The human body adjusts very well to moderate hypoxia,but requires time to do so (Box 3-05). The process of acute acclimatization to high elevation takes 3–5 days; therefore, acclimatizing for a few days at 8,000–9,000 ft (2,500–2,750 m) before proceeding to a higher elevation is ideal. Acclimatization prevents altitude illness, improves sleep and cognition, and increases comfort and well-being, although exercise performance will always be reduced compared to what it would be at lower elevations. Increase in ventilation is the most important factor in acute acclimatization; therefore, respiratory depressants must be avoided. Expanded red-cell production does not play a role in acute acclimatization, although hemoglobin concentration is increased within 48 hours because of diuresis and decreased plasma volume.

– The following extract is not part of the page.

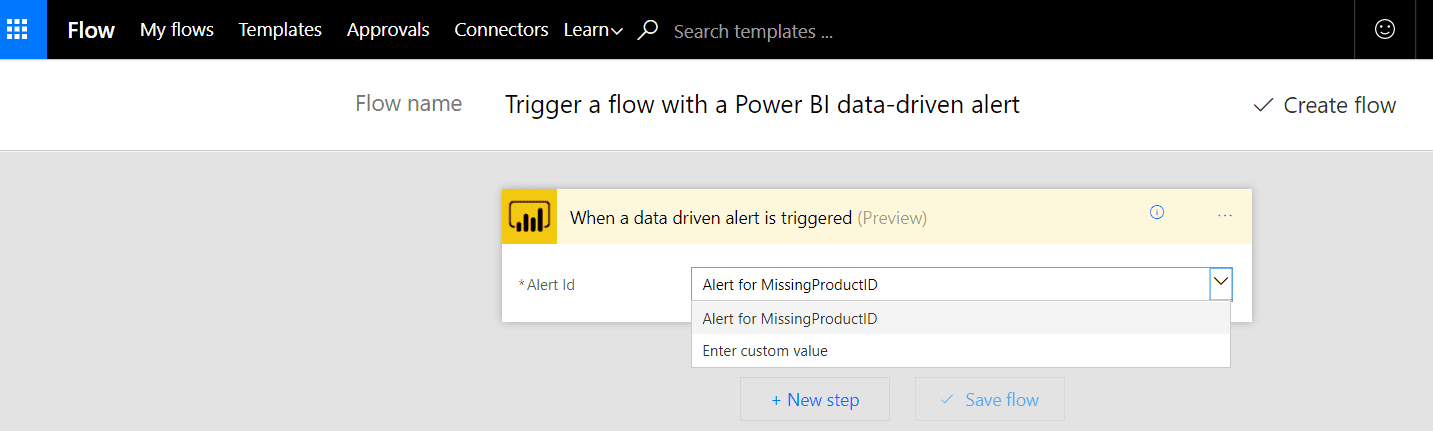
Task: Open the Templates page
Action: [x=280, y=30]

Inadequate acclimatization may lead to altitude illness in any traveler going to 8,000 ft (2,500 m) or higher, and sometimes even at lower elevations. Susceptibility and resistance to altitude illness are genetic traits, and no simple screening tests are available to predict risk. Training or physical fitness do not affect risk. Children are equally susceptible as adults; people aged >50 years slightly so. How a traveler has responded to high elevations previously is the most reliable guide for future trips if the elevation and rate of ascent are similar, although this is not an infallible predictor. Given a baseline susceptibility, 3 factors largely influence the risk of a traveler developing altitude illness: elevation at destination, rate of ascent, and exertion (Table 3-04). Creating an itinerary to avoid any occurrence of altitude illness is difficult because of variations in individual susceptibility, as well as in starting points and terrain. The goal for the traveler may not be to avoid all symptoms of altitude illness but to have no more than mild illness.

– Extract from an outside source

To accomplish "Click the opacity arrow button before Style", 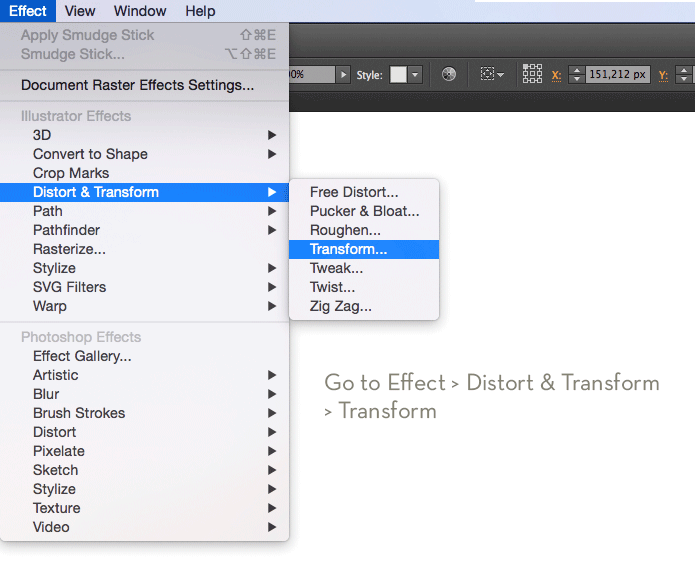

Some common destinations (such as the ones mentioned above) require rapid ascent by airplane to >3,400 meters, placing travelers in the high-risk category (Table 3-04). Chemoprophylaxis may be necessary for these travelers, in addition to 2–4 days of acclimatization before going higher. In some cases, such as Cusco and La Paz, the traveler can descend to elevations much lower than the airport to sleep.

Box 3-05. Tips for acclimatization

  • Ascend gradually, if possible. Avoid going directly from low elevation to more than 9,000 ft (2,750 m) sleeping elevation in 1 day. Once above 9,000 ft (2,750 m), move sleeping elevation no higher than 1,600 ft (500 m) per day, and plan an extra day for acclimatization every 3,300 ft (1,000 m).

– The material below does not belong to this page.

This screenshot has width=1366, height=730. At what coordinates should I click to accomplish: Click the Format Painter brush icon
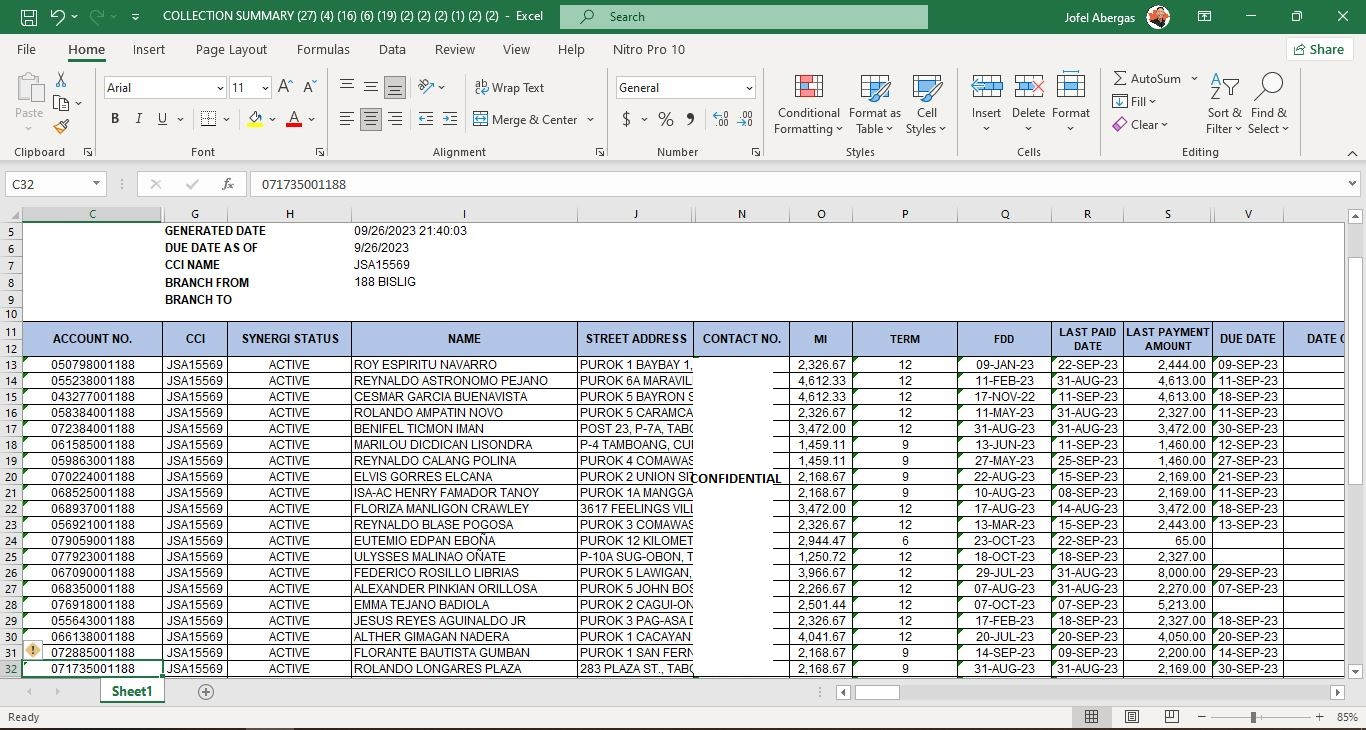[61, 127]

  • Consider using acetazolamide to speed acclimatization if abrupt ascent is unavoidable.
  • Avoid alcohol for the first 48 hours; continue caffeine if a regular user.
  • Participate in only mild exercise for the first 48 hours.
  • Having a high-elevation exposure (greater than 9,000 ft [2,750 m]) for 2 nights or more, within 30 days before the trip, is useful, but closer to the trip departure is better.